First, the CFPB has been very sparing in alleging that acts and practices are "abusive". The CFPB has brought around 185 enforcement actions to date. Only 22 of these (less than 12% of all enforcement actions) have included counts alleging "abusive" acts and practices. In all but one instance in these 22 cases, the very same behavior alleged to be "abusive" was also alleged to be "unfair" and/or "deceptive." Unfair and deceptive are not new standards. They have been around in the FTC Act since 1935. While these standards weren't applied to banks for half a century (Regulation AA was from 1985), no institution, bank or non-bank, should be wholly surprised at what might be alleged to be unfair or deceptive. And indeed, when the CFPB has brought unfairness charges, they have generally been in situations in which there is no consumer benefit whatsoever from the practice (e.g., Wells Fargo false accounts). What this means is that the CFPB has not actually been surprising anyone when it has alleged "abusive" acts and practices because to date, the "abusive" power has been little more than a belt to go with the suspenders of "unfair and deceptive".

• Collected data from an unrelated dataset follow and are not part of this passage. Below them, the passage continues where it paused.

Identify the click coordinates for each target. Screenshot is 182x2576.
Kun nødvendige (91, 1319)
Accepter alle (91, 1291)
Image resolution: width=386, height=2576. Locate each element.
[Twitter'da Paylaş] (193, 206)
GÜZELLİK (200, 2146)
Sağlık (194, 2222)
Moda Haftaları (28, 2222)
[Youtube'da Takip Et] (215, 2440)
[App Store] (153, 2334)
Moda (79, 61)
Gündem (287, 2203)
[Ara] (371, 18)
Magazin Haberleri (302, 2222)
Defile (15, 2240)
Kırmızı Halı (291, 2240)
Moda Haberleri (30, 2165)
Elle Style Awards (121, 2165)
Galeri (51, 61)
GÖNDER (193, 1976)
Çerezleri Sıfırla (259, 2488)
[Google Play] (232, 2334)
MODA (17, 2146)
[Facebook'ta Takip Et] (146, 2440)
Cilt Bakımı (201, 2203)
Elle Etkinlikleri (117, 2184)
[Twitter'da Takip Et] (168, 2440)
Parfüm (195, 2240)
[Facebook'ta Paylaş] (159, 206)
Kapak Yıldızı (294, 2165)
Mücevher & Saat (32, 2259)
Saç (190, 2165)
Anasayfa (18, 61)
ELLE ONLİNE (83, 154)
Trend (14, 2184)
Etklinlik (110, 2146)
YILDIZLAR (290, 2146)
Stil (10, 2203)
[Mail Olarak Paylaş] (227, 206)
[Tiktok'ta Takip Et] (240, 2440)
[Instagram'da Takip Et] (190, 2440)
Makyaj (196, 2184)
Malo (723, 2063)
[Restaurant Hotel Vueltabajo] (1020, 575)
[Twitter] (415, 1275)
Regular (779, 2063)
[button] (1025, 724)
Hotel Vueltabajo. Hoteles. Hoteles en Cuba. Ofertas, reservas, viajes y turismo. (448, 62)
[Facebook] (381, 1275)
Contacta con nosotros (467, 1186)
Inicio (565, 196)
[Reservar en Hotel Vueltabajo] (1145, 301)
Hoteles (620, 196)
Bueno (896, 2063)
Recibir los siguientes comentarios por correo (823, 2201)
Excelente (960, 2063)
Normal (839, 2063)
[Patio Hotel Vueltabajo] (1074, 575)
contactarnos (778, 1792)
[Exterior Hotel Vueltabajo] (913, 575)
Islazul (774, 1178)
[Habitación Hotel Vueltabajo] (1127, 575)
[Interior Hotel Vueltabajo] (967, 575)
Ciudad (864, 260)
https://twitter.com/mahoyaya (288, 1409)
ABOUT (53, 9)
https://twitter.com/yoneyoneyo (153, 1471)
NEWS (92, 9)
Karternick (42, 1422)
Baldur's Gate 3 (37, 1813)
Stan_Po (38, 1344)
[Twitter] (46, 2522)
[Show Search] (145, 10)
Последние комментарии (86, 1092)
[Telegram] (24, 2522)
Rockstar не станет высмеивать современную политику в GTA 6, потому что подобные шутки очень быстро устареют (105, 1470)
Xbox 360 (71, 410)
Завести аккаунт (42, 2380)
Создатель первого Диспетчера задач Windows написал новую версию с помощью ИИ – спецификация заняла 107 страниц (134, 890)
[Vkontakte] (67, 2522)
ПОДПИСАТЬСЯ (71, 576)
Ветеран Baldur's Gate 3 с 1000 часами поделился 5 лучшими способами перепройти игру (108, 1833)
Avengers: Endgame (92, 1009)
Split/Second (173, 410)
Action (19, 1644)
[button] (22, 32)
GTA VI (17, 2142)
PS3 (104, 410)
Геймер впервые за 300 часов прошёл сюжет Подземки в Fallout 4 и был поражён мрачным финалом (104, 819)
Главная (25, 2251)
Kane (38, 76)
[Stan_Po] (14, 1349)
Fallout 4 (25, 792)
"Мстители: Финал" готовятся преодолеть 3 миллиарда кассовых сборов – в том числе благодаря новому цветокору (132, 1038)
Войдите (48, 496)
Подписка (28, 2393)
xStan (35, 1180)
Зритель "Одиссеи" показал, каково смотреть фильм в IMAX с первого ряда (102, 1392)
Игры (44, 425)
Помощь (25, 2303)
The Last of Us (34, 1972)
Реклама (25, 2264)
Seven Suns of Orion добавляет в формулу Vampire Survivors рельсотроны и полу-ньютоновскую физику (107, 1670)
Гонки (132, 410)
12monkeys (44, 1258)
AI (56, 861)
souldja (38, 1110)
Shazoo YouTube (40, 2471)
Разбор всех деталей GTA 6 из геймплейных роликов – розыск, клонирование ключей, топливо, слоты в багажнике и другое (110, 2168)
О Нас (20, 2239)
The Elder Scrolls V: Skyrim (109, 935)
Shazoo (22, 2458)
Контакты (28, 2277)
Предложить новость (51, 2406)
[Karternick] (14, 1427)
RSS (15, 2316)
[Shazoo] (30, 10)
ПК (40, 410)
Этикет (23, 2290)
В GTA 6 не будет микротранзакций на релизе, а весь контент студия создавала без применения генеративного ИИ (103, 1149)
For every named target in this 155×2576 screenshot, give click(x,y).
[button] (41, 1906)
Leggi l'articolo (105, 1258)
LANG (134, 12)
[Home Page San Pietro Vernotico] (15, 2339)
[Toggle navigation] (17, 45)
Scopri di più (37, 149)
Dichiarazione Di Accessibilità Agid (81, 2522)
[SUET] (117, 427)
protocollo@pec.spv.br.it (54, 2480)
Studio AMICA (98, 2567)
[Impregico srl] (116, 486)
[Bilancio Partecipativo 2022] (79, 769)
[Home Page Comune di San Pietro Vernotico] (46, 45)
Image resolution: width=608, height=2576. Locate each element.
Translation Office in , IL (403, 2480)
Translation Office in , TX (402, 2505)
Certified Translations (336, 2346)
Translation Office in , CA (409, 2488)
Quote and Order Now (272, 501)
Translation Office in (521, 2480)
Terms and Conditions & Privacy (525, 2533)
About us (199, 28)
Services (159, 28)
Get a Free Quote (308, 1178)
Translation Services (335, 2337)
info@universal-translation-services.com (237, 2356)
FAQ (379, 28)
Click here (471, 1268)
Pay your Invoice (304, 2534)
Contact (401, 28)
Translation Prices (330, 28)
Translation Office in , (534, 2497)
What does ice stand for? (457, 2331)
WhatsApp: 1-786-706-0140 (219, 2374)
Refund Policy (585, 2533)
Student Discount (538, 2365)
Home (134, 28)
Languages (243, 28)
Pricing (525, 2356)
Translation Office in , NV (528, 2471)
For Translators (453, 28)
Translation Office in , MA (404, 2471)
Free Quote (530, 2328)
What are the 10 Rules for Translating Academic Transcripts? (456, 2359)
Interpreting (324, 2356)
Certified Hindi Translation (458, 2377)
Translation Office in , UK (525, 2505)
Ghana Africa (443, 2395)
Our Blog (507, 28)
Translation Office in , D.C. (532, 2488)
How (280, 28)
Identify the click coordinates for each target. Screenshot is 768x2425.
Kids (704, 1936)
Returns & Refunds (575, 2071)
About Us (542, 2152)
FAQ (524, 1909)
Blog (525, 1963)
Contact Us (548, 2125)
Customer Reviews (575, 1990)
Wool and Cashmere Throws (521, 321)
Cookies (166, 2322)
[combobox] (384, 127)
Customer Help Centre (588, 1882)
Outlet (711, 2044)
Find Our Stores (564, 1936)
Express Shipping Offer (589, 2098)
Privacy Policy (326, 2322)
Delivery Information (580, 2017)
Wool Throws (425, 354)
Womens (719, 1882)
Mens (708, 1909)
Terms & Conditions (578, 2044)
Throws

Second, the behaviors alleged to be abusive are almost all in the context of pre-existing customer relationships. (I include in this things like private student loans through the student's school.) This is the angle about consumer finance that is almost always ignored. The real problems in consumer finance are less about consumers getting snookered into a product in the first place than by financial institutions taking advantage of existing consumers by changing terms, applying undisclosed fees, or, my favorite, Citizens Bank's "[we] keep the change" policy. In other words, "abusive" is getting applied to function as a publicly enforceable duty of good faith and fair dealing, an implied term in all contracts.
All of this suggests that there's really no crisis of uncertainty about what is "abusive". To suggest, as the Trump Treasury Department's Dodd-Frank Act report does, that "Without meaningful standards that provide fair notice, many consumer financial firms are reluctant to innovate or offer new financial products or services," is utterly unsupported, and is really the result of lazy analysis. The types of behavior that the CFPB has targeted are not behaviors that anyone would think are OK: collecting debts that are unenforceable under state law or requiring servicemembers to litigate debt collection suits in a distant and inconvenient forum with which they have no connection, resulting, of course, in default judgments. That's why you don't see any examples ever cited of legitimate business behavior getting improperly tagged as "abusive." And the fact that almost all of the cases deal with the treatment of consumers in existing relationships with the financial institution means that the "abusive" cases have nothing to do with the offering of "new financial products or services." They're all about mistreatment of consumers who bought into existing financial products or services. And if innovation is the concern, well, there's the CFPB's Project Catalyst. Oh yeah, that's not mentioned in the Treasury report. Treasury was too busy citing the Congressional testimony of the lawyer for PHH in its constitutional suit against the CFPB to actually look into the operations of the agency.
Adam,
Certainly you jest in defending the CFPB's conduct in the wake of mortgage meltdown.
As a veteran of twenty years of litigation on the subject in the state of Ohio, I can tell you that the CFPB has been and is worthless.
You talk about the definition of the word "abuses" when in fact they ignore the most fundamental issue in the mortgage mess, eg "the standing to sue". Again, arranging the deck chairs on the Titanic.